====== Bahan Tugas
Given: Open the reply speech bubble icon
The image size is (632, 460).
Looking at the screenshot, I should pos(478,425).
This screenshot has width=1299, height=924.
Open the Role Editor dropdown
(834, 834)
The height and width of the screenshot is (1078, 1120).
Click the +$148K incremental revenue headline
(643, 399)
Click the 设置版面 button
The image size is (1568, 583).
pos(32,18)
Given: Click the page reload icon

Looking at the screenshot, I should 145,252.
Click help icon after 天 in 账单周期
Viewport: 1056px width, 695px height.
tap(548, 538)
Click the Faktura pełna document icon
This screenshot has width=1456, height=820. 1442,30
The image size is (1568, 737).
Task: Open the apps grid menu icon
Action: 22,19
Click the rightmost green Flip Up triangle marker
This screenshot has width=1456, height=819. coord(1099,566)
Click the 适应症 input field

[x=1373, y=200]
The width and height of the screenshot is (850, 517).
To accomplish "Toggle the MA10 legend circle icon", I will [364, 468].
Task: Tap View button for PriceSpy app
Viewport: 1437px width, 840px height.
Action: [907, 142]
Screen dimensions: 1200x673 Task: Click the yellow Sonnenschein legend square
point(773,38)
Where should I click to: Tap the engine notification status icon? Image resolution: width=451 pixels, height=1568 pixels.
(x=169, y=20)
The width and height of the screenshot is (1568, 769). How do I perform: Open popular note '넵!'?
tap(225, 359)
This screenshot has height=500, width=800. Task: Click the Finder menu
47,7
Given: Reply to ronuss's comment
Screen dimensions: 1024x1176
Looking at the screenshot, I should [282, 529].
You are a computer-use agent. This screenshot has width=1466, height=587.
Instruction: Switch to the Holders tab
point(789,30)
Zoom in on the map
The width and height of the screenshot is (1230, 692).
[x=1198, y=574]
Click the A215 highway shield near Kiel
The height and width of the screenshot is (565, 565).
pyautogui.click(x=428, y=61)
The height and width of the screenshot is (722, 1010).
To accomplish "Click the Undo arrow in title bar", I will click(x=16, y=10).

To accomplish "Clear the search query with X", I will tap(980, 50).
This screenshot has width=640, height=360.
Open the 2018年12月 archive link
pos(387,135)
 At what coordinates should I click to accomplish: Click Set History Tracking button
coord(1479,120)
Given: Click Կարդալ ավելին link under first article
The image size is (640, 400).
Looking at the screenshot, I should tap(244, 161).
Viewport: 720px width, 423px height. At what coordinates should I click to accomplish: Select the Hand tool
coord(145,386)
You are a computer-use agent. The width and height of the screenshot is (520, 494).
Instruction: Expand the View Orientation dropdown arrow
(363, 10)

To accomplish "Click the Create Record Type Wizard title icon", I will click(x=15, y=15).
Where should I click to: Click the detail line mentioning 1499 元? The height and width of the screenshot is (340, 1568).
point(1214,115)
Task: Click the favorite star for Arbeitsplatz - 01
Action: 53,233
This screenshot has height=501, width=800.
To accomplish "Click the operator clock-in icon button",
============
Nyatakan seluruh baris di atas sebagai tabel Markdown dengan dua kolom, yaitu "No." untuk nomor urut dan "Teks" untuk isi baris. Lewati baris yang kosong.

Jawaban Tugas
| No. | Teks |
|---|---|
| 1 | Given: Open the reply speech bubble icon |
| 2 | The image size is (632, 460). |
| 3 | Looking at the screenshot, I should pos(478,425). |
| 4 | This screenshot has width=1299, height=924. |
| 5 | Open the Role Editor dropdown |
| 6 | (834, 834) |
| 7 | The height and width of the screenshot is (1078, 1120). |
| 8 | Click the +$148K incremental revenue headline |
| 9 | (643, 399) |
| 10 | Click the 设置版面 button |
| 11 | The image size is (1568, 583). |
| 12 | pos(32,18) |
| 13 | Given: Click the page reload icon |
| 14 | Looking at the screenshot, I should 145,252. |
| 15 | Click help icon after 天 in 账单周期 |
| 16 | Viewport: 1056px width, 695px height. |
| 17 | tap(548, 538) |
| 18 | Click the Faktura pełna document icon |
| 19 | This screenshot has width=1456, height=820. 1442,30 |
| 20 | The image size is (1568, 737). |
| 21 | Task: Open the apps grid menu icon |
| 22 | Action: 22,19 |
| 23 | Click the rightmost green Flip Up triangle marker |
| 24 | This screenshot has width=1456, height=819. coord(1099,566) |
| 25 | Click the 适应症 input field |
| 26 | [x=1373, y=200] |
| 27 | The width and height of the screenshot is (850, 517). |
| 28 | To accomplish "Toggle the MA10 legend circle icon", I will [364, 468]. |
| 29 | Task: Tap View button for PriceSpy app |
| 30 | Viewport: 1437px width, 840px height. |
| 31 | Action: [907, 142] |
| 32 | Screen dimensions: 1200x673 Task: Click the yellow Sonnenschein legend square |
| 33 | point(773,38) |
| 34 | Where should I click to: Tap the engine notification status icon? Image resolution: width=451 pixels, height=1568 pixels. |
| 35 | (x=169, y=20) |
| 36 | The width and height of the screenshot is (1568, 769). How do I perform: Open popular note '넵!'? |
| 37 | tap(225, 359) |
| 38 | This screenshot has height=500, width=800. Task: Click the Finder menu |
| 39 | 47,7 |
| 40 | Given: Reply to ronuss's comment |
| 41 | Screen dimensions: 1024x1176 |
| 42 | Looking at the screenshot, I should [282, 529]. |
| 43 | You are a computer-use agent. This screenshot has width=1466, height=587. |
| 44 | Instruction: Switch to the Holders tab |
| 45 | point(789,30) |
| 46 | Zoom in on the map |
| 47 | The width and height of the screenshot is (1230, 692). |
| 48 | [x=1198, y=574] |
| 49 | Click the A215 highway shield near Kiel |
| 50 | The height and width of the screenshot is (565, 565). |
| 51 | pyautogui.click(x=428, y=61) |
| 52 | The height and width of the screenshot is (722, 1010). |
| 53 | To accomplish "Click the Undo arrow in title bar", I will click(x=16, y=10). |
| 54 | To accomplish "Clear the search query with X", I will tap(980, 50). |
| 55 | This screenshot has width=640, height=360. |
| 56 | Open the 2018年12月 archive link |
| 57 | pos(387,135) |
| 58 |  At what coordinates should I click to accomplish: Click Set History Tracking button |
| 59 | coord(1479,120) |
| 60 | Given: Click Կարդալ ավելին link under first article |
| 61 | The image size is (640, 400). |
| 62 | Looking at the screenshot, I should tap(244, 161). |
| 63 | Viewport: 720px width, 423px height. At what coordinates should I click to accomplish: Select the Hand tool |
| 64 | coord(145,386) |
| 65 | You are a computer-use agent. The width and height of the screenshot is (520, 494). |
| 66 | Instruction: Expand the View Orientation dropdown arrow |
| 67 | (363, 10) |
| 68 | To accomplish "Click the Create Record Type Wizard title icon", I will click(x=15, y=15). |
| 69 | Where should I click to: Click the detail line mentioning 1499 元? The height and width of the screenshot is (340, 1568). |
| 70 | point(1214,115) |
| 71 | Task: Click the favorite star for Arbeitsplatz - 01 |
| 72 | Action: 53,233 |
| 73 | This screenshot has height=501, width=800. |
| 74 | To accomplish "Click the operator clock-in icon button", |